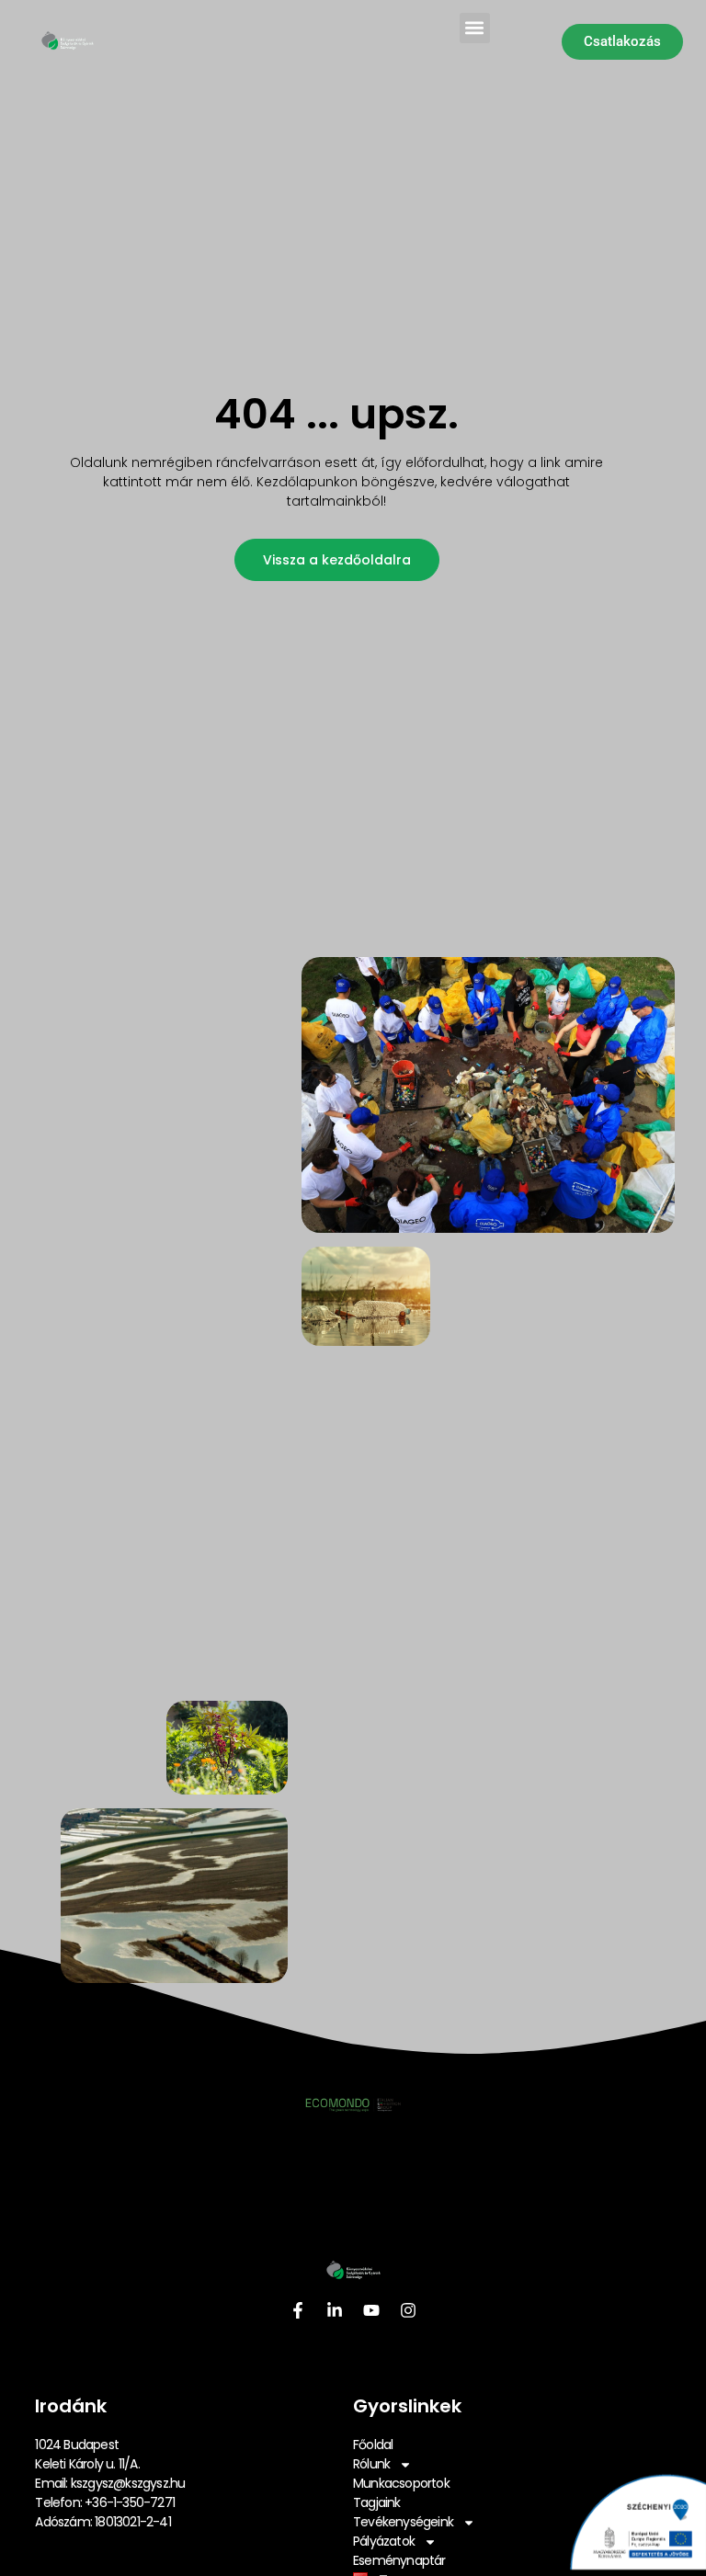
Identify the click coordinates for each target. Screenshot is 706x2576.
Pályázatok (384, 2541)
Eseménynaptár (399, 2560)
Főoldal (373, 2444)
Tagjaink (377, 2502)
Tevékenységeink (403, 2522)
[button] (475, 28)
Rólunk (371, 2464)
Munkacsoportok (401, 2483)
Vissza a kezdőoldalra (337, 560)
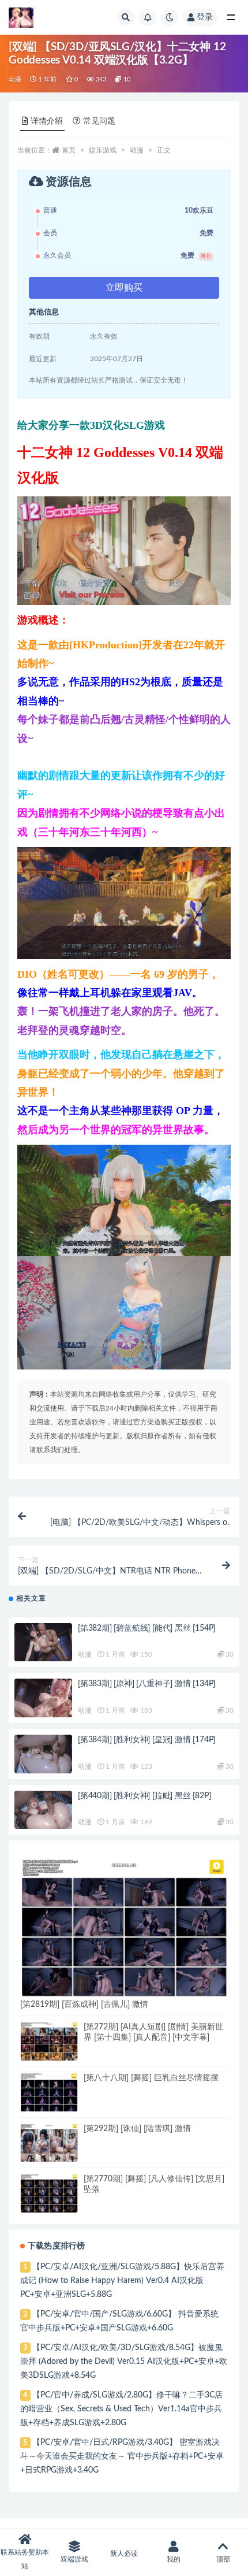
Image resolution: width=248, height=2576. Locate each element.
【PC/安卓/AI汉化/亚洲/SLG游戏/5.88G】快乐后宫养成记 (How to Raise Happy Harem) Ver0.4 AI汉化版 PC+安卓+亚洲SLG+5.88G (122, 2281)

:::

[Task instructions]
Every line of the listing should be copied precisely, with images omitted.

[Your solution]
Identify the click coordinates for each target. Screenshot is 706x2576.
Pályázatok (384, 2541)
Eseménynaptár (399, 2560)
Főoldal (373, 2444)
Tagjaink (377, 2502)
Tevékenységeink (403, 2522)
[button] (475, 28)
Rólunk (371, 2464)
Munkacsoportok (401, 2483)
Vissza a kezdőoldalra (337, 560)
Image resolution: width=248, height=2576. Locate each element.
【PC/安卓/AI汉化/亚洲/SLG游戏/5.88G】快乐后宫养成记 (How to Raise Happy Harem) Ver0.4 AI汉化版 PC+安卓+亚洲SLG+5.88G (122, 2281)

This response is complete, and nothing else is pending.